§ Required tasks
1. Print everything in the Greek dancing interview from "Spring 2018" down to "festivals; American Midwest.", keeping every word the same as in the text.
2. Carry on the account of the Greek dancing interview, picking up right after its last sentence.
[START Document segment]
Greek Dancing from the Point of View of a [Millennial] Second Generation Greek American

By Kristina Koinoglou

(based on an interview with a young Greek American from northeastern Ohio)


Interviewee: Anonymous

Date Conducted: April 2nd, 2018


Interviewee Information:

Place of Birth: A city in northeastern Ohio

Ethnicity: Greek American (second generation)

Occupation: Student at a public university in the American Midwest

Age: 19

Spring 2018

Keywords: Second generation Greek American youth (exclusion and belonging); dance and U.S. Pontian identity; millennial Greek American cultural empowerment; U.S. Greek festivals; American Midwest.


“Maria,” my anonymous interviewee, grew up dancing in a Greek dance troupe through her church. For Maria, Greek dancing was, and still is, an integral part of her life. She is passionate about the practice of dancing and would like to see it live through younger generations. During the interview, Maria made sure to discuss the importance of keeping tradition alive as well as personal reasons on why she continues to dance. To summarize her views on the value that Greek dancing plays in society, I recorded this quote from the interview: “Not only is it a way to commemorate those who died during war, but also represents the sacrifice that our grandparents made for us to have all of this. It is a sure way to never forget the past.” My interviewee understands that dancing is more than just connecting people to the Greek culture. She knows that to many people, there is more than what meets the eye when it comes to dancing and the messages that it contains.

Not only has dance connected Maria to her family’s past, but it has generated and maintained an entirely different aspect of her life. I was curious about how traditional Greek dance affected her social life and interactions, so I asked her about it. She responded by saying that at first, dance “hindered my ability to create friendships with my American peers,” but that she “soon came to accept that she was different and embraced the culture with open arms.” According to Maria, it also had an effect on her Greek social life, as it “strengthened my relationships with other Greek-American people my age, especially when it came to developing a paréa.” Through the interview, Maria not only discussed the importance of dance, but also the value of conceiving and cultivating relationships within a parea. Maria smiled when talking about the connection that dance provided to paréa, and this led me to ask more questions about this topic.

When I set out to conduct this interview, I was interested in getting a millennial point of view when it came to dancing. Greek dance is not something that changes much over time, so I wanted to gain insight from an individual who is familiar with modern culture as well as traditional Greek practices.
[END Document segment]
[START Given information]
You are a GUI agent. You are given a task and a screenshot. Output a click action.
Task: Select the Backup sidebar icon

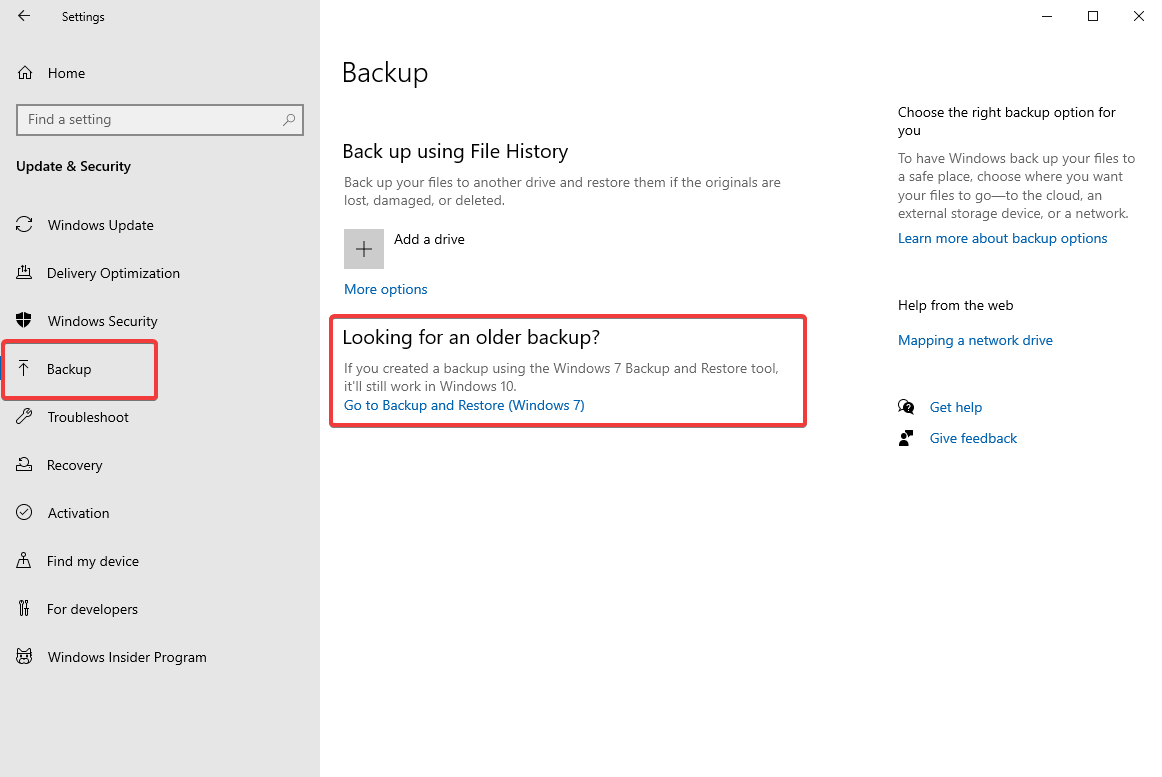24,369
[END Given information]
§ Results for each task
1.
Spring 2018

Keywords: Second generation Greek American youth (exclusion and belonging); dance and U.S. Pontian identity; millennial Greek American cultural empowerment; U.S. Greek festivals; American Midwest.

2.
Maria is a 19-year-old student studying finance at a major public University in the American Midwest on the pre-law track. Both her mother and her father are 100% Greek and both sets of grandparents immigrated to America to give their families a better life. Maria’s maternal grandparents are from the Peloponnese, and her paternal grandparents are from a city in northern Greece. It is from her father’s side that she gains her Pontian heritage. Pontic Greeks are an ethnically Greek group that originally lived in the region of Pontus; they have their own Greek dialect and their own types of dances. When the Pontic Greeks fell under Ottoman control, they suffered ethnic cleansing by the Turks. During this time, they endured death marches and forced labor which proved detrimental to the Pontian population. Tens of thousands perished, but thankfully, Maria’s great grandparents were able to escape to northern Greece to start a new life for their family.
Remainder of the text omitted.